> **JOB**:
Rewrite the items below, swapping every "Expand" for "Open" and leaving everything else unchanged.

> **DATA FOR THIS TASK**:
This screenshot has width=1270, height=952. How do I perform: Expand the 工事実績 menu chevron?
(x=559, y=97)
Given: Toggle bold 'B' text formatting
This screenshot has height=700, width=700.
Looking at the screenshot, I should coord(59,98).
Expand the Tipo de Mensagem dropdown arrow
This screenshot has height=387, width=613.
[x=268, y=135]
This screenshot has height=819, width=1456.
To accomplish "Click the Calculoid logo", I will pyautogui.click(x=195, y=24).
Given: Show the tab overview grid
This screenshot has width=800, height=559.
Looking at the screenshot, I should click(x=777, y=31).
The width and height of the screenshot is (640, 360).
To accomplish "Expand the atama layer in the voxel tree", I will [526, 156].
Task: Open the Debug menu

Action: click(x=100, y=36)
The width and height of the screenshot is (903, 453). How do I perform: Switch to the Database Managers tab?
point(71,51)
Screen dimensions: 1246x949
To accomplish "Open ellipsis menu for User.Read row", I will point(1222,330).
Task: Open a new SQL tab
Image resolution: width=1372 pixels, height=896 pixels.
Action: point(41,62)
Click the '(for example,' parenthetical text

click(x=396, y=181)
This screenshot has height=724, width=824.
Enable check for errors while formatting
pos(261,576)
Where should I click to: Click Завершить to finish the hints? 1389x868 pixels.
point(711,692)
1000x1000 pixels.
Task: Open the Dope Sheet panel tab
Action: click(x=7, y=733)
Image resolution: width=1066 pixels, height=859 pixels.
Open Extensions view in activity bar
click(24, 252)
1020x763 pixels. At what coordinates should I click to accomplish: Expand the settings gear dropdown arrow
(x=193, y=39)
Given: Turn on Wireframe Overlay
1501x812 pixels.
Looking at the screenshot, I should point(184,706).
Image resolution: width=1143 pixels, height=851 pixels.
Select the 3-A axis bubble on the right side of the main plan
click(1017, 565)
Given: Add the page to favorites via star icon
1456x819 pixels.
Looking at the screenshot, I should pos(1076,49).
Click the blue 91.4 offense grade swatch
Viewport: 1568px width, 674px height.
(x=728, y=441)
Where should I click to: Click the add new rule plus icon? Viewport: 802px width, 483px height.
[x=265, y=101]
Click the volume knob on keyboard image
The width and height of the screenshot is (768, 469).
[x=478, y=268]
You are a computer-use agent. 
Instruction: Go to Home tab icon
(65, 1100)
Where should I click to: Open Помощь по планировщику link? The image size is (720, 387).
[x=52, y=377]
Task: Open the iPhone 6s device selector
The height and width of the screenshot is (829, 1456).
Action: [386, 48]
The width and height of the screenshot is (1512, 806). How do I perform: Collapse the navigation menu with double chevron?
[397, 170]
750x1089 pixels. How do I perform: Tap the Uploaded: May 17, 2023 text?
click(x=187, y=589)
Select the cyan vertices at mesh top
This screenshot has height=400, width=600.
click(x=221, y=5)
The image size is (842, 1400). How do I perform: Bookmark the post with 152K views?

> **ANSWER FOR THIS EXERCISE**:
This screenshot has width=1270, height=952. How do I perform: Open the 工事実績 menu chevron?
(x=559, y=97)
Given: Toggle bold 'B' text formatting
This screenshot has height=700, width=700.
Looking at the screenshot, I should coord(59,98).
Open the Tipo de Mensagem dropdown arrow
This screenshot has height=387, width=613.
[x=268, y=135]
This screenshot has height=819, width=1456.
To accomplish "Click the Calculoid logo", I will pyautogui.click(x=195, y=24).
Given: Show the tab overview grid
This screenshot has width=800, height=559.
Looking at the screenshot, I should click(x=777, y=31).
The width and height of the screenshot is (640, 360).
To accomplish "Open the atama layer in the voxel tree", I will [526, 156].
Task: Open the Debug menu

Action: click(x=100, y=36)
The width and height of the screenshot is (903, 453). How do I perform: Switch to the Database Managers tab?
point(71,51)
Screen dimensions: 1246x949
To accomplish "Open ellipsis menu for User.Read row", I will point(1222,330).
Task: Open a new SQL tab
Image resolution: width=1372 pixels, height=896 pixels.
Action: point(41,62)
Click the '(for example,' parenthetical text

click(x=396, y=181)
This screenshot has height=724, width=824.
Enable check for errors while formatting
pos(261,576)
Where should I click to: Click Завершить to finish the hints? 1389x868 pixels.
point(711,692)
1000x1000 pixels.
Task: Open the Dope Sheet panel tab
Action: click(x=7, y=733)
Image resolution: width=1066 pixels, height=859 pixels.
Open Extensions view in activity bar
click(24, 252)
1020x763 pixels. At what coordinates should I click to accomplish: Open the settings gear dropdown arrow
(x=193, y=39)
Given: Turn on Wireframe Overlay
1501x812 pixels.
Looking at the screenshot, I should point(184,706).
Image resolution: width=1143 pixels, height=851 pixels.
Select the 3-A axis bubble on the right side of the main plan
click(1017, 565)
Given: Add the page to favorites via star icon
1456x819 pixels.
Looking at the screenshot, I should pos(1076,49).
Click the blue 91.4 offense grade swatch
Viewport: 1568px width, 674px height.
(x=728, y=441)
Where should I click to: Click the add new rule plus icon? Viewport: 802px width, 483px height.
[x=265, y=101]
Click the volume knob on keyboard image
The width and height of the screenshot is (768, 469).
[x=478, y=268]
You are a computer-use agent. 
Instruction: Go to Home tab icon
(65, 1100)
Where should I click to: Open Помощь по планировщику link? The image size is (720, 387).
[x=52, y=377]
Task: Open the iPhone 6s device selector
The height and width of the screenshot is (829, 1456).
Action: [386, 48]
The width and height of the screenshot is (1512, 806). How do I perform: Collapse the navigation menu with double chevron?
[397, 170]
750x1089 pixels. How do I perform: Tap the Uploaded: May 17, 2023 text?
click(x=187, y=589)
Select the cyan vertices at mesh top
This screenshot has height=400, width=600.
click(x=221, y=5)
The image size is (842, 1400). How do I perform: Bookmark the post with 152K views?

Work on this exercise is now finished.